[Records from a data collection]

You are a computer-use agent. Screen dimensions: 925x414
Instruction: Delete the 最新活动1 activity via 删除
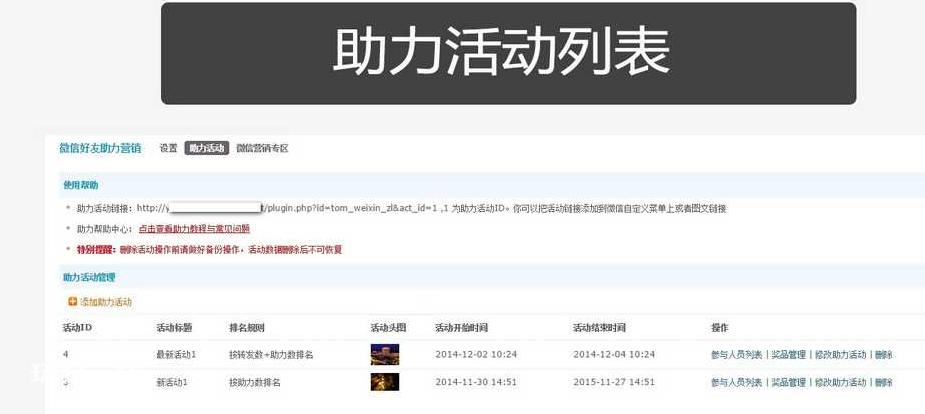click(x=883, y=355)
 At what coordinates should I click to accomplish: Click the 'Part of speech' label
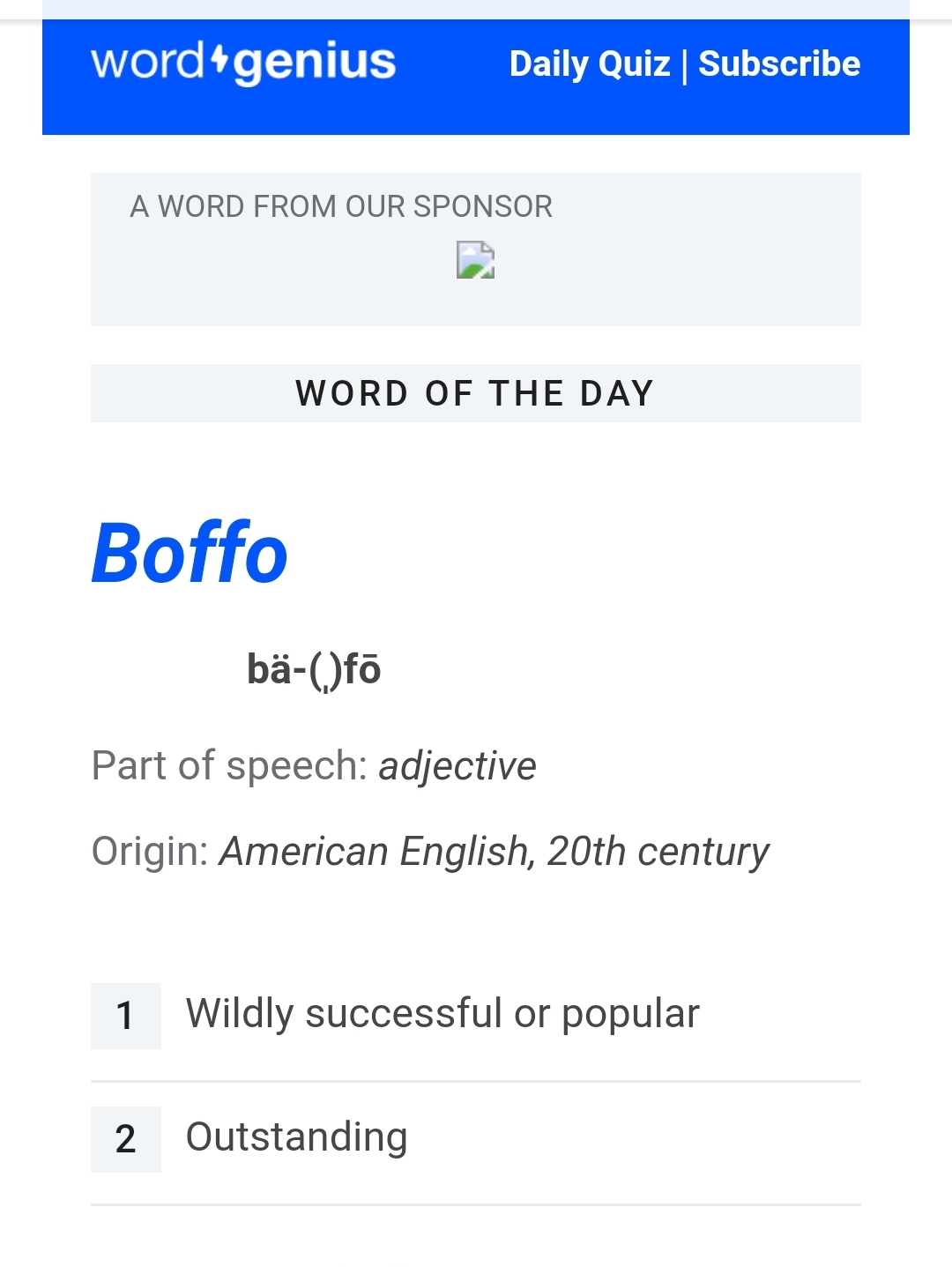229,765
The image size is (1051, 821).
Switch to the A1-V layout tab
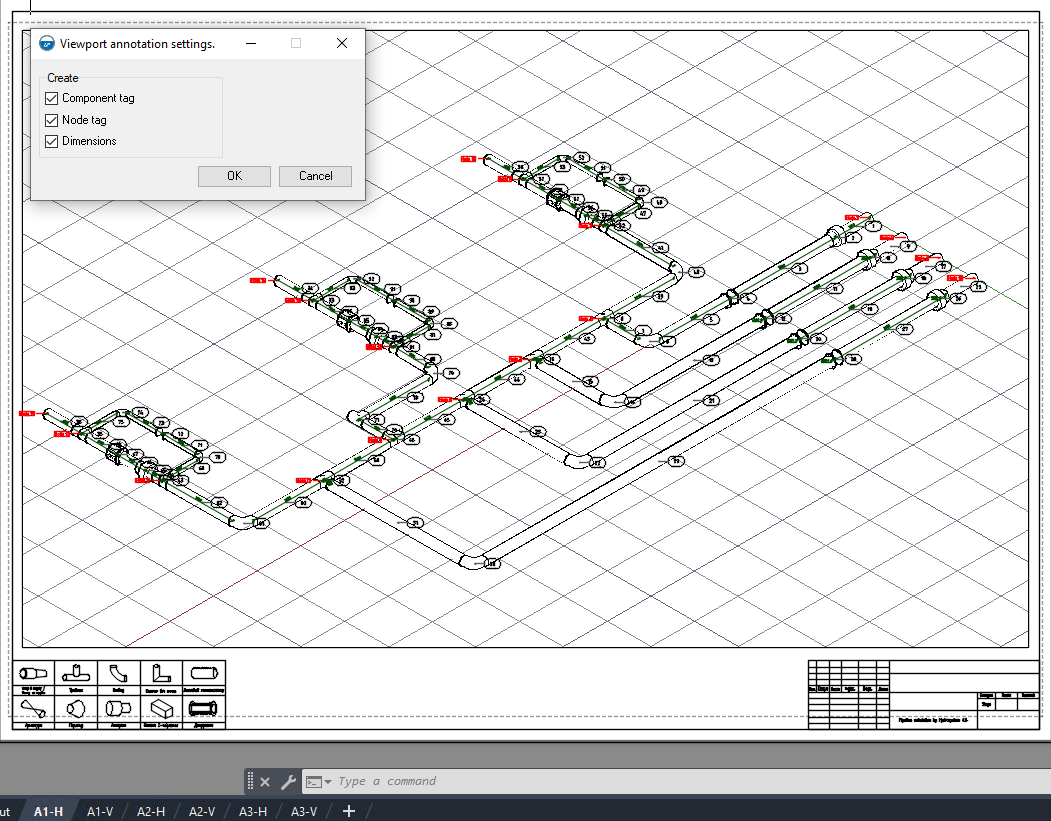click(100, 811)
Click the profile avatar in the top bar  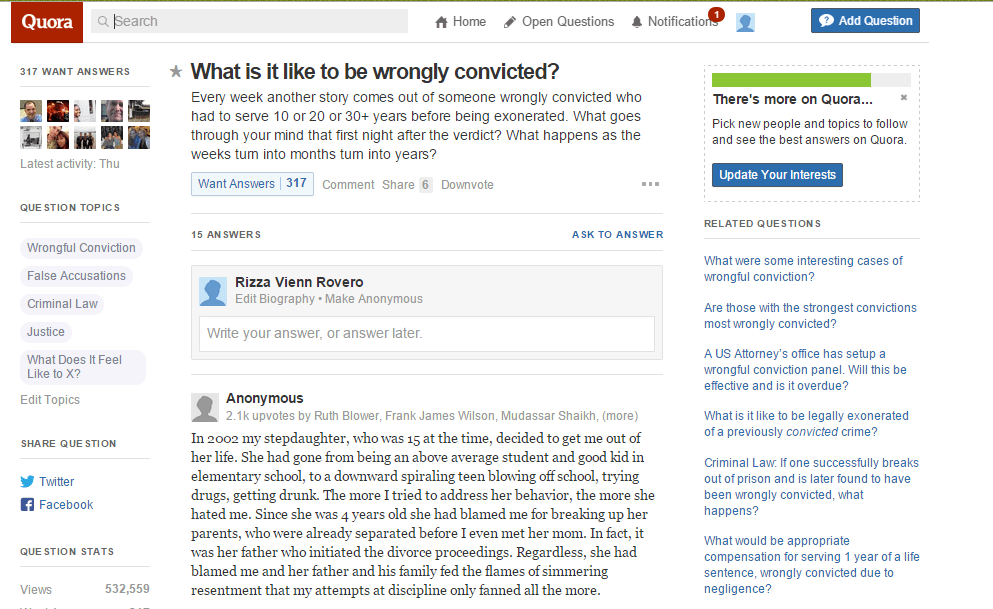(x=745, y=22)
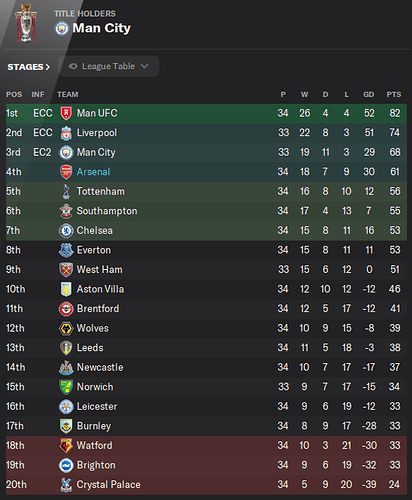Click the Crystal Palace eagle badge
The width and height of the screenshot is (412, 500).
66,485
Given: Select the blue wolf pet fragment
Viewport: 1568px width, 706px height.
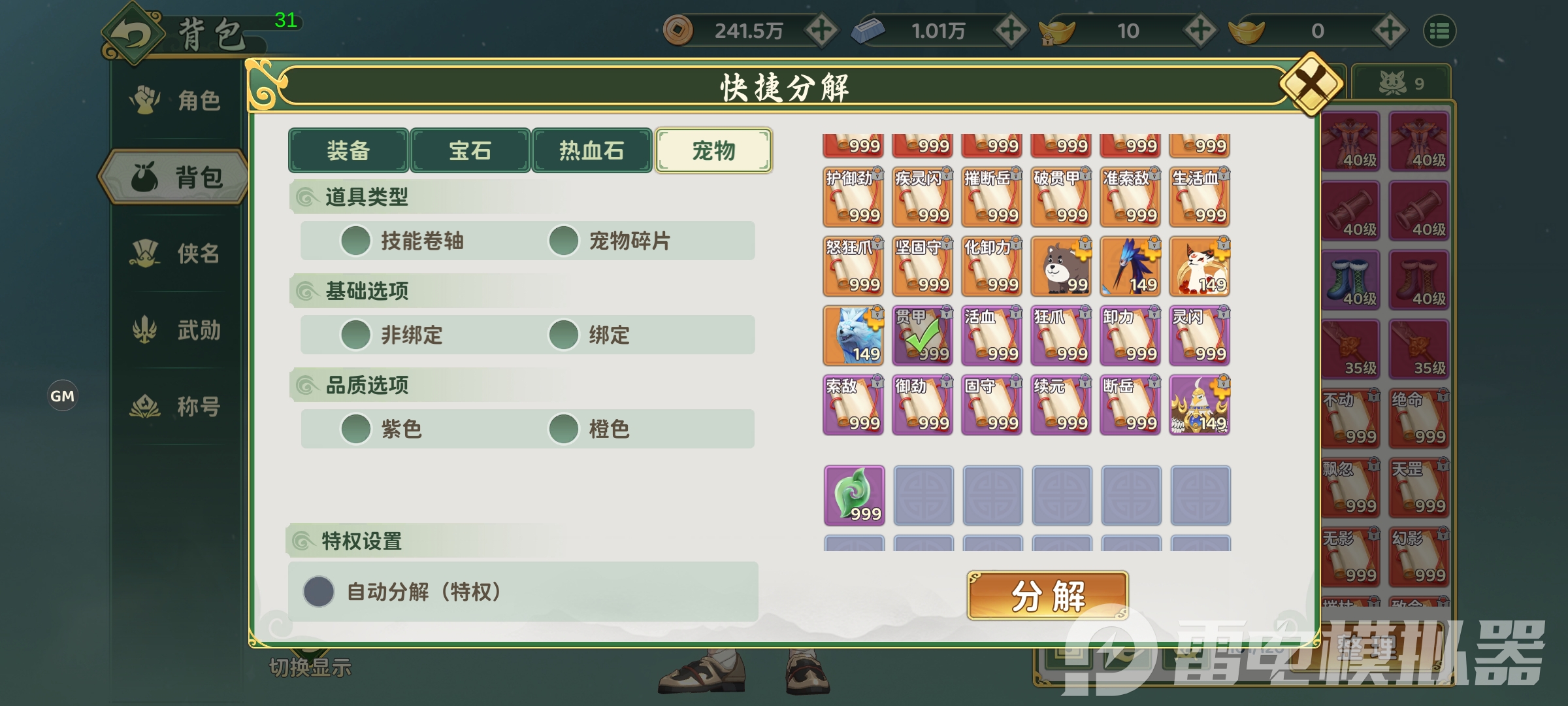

WHAT IS REQUIRED
Quote exactly, and only, the lines from the line containing "Given: Select the blue wolf pet fragment" through the final line of the records above, both included, omitting any pictures.

SOLUTION FOR THIS EXERCISE
Given: Select the blue wolf pet fragment
Viewport: 1568px width, 706px height.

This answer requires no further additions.